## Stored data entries
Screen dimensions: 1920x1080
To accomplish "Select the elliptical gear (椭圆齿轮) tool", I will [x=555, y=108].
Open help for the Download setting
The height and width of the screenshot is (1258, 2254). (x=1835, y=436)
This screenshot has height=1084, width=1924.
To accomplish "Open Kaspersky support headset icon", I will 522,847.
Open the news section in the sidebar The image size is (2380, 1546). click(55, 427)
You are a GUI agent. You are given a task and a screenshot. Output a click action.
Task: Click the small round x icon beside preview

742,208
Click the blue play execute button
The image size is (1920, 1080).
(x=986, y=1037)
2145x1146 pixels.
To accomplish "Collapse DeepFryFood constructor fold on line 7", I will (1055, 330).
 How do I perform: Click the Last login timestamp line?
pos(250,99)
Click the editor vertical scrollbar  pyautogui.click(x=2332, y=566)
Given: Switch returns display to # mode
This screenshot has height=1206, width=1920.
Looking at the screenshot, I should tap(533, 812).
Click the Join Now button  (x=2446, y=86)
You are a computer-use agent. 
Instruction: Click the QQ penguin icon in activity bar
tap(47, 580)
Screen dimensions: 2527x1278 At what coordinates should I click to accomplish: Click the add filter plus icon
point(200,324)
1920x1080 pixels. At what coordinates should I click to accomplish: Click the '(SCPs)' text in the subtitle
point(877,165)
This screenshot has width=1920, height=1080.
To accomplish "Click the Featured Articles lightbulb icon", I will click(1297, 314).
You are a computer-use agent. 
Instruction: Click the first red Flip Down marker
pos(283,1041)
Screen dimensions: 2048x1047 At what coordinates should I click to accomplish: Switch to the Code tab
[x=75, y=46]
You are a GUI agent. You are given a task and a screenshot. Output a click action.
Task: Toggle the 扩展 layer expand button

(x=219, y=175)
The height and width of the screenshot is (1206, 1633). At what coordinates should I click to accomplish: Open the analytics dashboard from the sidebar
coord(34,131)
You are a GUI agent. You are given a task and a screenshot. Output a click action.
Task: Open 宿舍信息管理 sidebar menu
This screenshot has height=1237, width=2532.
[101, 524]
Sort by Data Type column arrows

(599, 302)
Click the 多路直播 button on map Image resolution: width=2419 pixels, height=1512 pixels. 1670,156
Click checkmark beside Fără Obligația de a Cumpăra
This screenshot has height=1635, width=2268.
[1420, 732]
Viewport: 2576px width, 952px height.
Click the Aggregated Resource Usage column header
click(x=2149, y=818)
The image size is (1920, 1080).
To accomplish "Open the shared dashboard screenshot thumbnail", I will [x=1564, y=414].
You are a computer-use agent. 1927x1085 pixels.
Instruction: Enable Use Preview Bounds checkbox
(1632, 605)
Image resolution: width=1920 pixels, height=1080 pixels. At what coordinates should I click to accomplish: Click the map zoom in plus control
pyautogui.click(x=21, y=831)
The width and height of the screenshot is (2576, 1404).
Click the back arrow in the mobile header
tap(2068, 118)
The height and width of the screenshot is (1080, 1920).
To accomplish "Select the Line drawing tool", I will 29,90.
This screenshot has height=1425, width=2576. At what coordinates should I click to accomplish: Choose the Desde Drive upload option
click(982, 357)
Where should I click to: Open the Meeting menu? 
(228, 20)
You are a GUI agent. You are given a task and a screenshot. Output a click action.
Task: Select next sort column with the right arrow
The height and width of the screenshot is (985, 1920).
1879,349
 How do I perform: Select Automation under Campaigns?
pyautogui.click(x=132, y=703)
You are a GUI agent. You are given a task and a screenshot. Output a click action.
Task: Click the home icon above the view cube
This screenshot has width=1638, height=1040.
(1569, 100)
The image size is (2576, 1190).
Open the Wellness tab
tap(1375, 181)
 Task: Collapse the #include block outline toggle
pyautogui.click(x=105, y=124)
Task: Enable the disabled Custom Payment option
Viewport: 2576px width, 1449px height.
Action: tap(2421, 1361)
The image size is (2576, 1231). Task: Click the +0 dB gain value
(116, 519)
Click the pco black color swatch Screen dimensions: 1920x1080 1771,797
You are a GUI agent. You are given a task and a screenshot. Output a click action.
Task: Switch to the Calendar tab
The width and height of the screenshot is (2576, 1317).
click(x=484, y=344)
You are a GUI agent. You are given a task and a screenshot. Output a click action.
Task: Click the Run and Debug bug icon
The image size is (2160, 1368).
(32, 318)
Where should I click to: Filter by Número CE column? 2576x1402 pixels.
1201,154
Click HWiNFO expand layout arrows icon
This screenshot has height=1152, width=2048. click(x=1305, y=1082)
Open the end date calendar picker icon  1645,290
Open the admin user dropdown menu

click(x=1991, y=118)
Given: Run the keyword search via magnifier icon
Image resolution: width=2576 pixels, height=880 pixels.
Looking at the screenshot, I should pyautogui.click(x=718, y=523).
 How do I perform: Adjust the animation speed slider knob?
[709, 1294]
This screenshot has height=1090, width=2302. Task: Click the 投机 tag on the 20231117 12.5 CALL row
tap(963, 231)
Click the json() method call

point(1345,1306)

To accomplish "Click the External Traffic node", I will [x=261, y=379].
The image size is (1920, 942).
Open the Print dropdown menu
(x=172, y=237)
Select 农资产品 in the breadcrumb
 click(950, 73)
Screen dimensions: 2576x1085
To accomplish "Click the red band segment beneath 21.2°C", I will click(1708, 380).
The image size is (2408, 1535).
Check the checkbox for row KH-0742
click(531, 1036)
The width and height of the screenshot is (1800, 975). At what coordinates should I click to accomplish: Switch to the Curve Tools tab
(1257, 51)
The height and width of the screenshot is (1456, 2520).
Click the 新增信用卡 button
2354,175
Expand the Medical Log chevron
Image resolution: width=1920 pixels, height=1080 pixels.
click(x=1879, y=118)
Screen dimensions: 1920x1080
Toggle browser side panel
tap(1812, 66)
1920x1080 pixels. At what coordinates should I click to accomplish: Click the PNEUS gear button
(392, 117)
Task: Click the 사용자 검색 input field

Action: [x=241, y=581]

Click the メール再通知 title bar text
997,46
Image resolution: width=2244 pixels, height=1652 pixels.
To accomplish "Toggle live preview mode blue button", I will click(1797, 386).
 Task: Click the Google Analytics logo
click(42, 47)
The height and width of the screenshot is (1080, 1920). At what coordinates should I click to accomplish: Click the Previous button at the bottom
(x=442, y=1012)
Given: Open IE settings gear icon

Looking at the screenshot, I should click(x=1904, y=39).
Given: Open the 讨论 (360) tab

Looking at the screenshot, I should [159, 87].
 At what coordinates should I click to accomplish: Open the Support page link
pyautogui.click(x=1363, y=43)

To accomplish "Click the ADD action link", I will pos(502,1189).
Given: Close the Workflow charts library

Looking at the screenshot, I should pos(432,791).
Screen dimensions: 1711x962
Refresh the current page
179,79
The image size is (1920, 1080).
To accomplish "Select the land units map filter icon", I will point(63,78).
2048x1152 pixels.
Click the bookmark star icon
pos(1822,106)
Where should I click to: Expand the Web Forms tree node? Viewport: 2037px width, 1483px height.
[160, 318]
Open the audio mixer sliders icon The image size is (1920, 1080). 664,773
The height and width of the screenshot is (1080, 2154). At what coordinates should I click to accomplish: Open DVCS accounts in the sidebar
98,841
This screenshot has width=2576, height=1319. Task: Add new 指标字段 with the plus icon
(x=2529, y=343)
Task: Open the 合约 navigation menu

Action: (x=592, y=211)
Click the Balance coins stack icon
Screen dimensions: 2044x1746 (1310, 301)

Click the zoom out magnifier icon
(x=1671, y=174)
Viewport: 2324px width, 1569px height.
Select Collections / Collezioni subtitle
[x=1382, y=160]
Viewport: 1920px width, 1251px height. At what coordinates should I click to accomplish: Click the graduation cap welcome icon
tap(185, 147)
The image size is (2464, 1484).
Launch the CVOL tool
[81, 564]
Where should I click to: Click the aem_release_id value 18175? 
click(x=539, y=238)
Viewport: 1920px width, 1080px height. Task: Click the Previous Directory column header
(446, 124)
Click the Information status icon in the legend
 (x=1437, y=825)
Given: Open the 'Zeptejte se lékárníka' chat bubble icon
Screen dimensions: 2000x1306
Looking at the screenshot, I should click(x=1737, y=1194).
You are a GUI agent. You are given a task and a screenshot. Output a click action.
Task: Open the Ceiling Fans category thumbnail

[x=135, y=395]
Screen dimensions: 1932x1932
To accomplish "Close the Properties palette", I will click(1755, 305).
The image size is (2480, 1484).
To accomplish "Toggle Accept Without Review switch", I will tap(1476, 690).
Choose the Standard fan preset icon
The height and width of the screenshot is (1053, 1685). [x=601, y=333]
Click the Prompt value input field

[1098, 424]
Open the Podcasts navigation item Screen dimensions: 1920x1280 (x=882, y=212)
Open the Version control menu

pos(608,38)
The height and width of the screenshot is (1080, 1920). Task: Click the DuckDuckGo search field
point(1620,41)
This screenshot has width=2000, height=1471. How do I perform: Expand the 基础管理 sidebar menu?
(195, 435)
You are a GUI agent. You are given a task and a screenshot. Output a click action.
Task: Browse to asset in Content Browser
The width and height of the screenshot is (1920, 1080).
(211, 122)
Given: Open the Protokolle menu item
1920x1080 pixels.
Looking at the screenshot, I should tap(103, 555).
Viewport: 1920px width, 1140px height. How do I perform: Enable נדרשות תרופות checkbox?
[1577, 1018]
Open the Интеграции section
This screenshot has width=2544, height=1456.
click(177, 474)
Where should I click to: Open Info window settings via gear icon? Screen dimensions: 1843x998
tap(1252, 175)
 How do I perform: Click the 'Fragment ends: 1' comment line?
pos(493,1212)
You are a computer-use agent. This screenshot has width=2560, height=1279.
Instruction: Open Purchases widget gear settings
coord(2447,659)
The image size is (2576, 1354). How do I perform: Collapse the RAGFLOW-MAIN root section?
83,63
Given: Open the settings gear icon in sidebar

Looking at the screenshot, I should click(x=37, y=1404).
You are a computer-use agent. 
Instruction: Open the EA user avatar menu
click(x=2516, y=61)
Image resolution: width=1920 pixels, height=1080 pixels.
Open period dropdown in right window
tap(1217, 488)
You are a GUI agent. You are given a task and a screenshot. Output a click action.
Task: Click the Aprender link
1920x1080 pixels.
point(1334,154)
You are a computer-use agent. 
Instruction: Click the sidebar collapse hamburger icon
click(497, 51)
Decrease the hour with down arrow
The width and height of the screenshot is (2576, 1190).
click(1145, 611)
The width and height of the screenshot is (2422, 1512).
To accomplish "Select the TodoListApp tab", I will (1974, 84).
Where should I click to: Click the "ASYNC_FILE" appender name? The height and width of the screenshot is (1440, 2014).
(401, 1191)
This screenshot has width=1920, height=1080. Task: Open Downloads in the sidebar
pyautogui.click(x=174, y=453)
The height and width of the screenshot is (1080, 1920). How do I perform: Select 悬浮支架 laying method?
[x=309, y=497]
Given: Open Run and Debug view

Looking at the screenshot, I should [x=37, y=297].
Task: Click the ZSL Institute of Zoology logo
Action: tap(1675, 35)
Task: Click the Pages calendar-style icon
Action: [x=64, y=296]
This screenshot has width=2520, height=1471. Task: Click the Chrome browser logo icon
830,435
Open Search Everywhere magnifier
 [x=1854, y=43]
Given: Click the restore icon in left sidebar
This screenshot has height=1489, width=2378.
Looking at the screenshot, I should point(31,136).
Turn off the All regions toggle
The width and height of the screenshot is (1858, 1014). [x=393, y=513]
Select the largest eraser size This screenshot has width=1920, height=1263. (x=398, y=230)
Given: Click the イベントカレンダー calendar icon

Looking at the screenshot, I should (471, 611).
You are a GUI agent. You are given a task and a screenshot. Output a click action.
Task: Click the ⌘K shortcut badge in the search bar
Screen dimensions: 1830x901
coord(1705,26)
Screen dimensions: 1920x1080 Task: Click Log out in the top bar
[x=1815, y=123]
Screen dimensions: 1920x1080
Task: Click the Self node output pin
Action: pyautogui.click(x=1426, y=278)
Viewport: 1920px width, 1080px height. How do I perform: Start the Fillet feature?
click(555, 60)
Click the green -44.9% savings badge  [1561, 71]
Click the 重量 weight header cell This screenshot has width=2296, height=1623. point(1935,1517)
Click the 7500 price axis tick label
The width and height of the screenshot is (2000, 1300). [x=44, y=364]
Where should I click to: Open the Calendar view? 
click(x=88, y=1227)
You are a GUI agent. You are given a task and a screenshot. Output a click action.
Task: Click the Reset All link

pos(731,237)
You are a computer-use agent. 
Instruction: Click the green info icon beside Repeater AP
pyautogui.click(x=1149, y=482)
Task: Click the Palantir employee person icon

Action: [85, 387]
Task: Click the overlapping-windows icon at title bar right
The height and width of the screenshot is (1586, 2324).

## Required work
Could you transcribe the entries above word for word, from the line with "This screenshot has height=1489, width=2378." down to the line with "Select the largest", keeping both?

## Response to this exercise
This screenshot has height=1489, width=2378.
Looking at the screenshot, I should point(31,136).
Turn off the All regions toggle
The width and height of the screenshot is (1858, 1014). [x=393, y=513]
Select the largest eraser size This screenshot has width=1920, height=1263. (x=398, y=230)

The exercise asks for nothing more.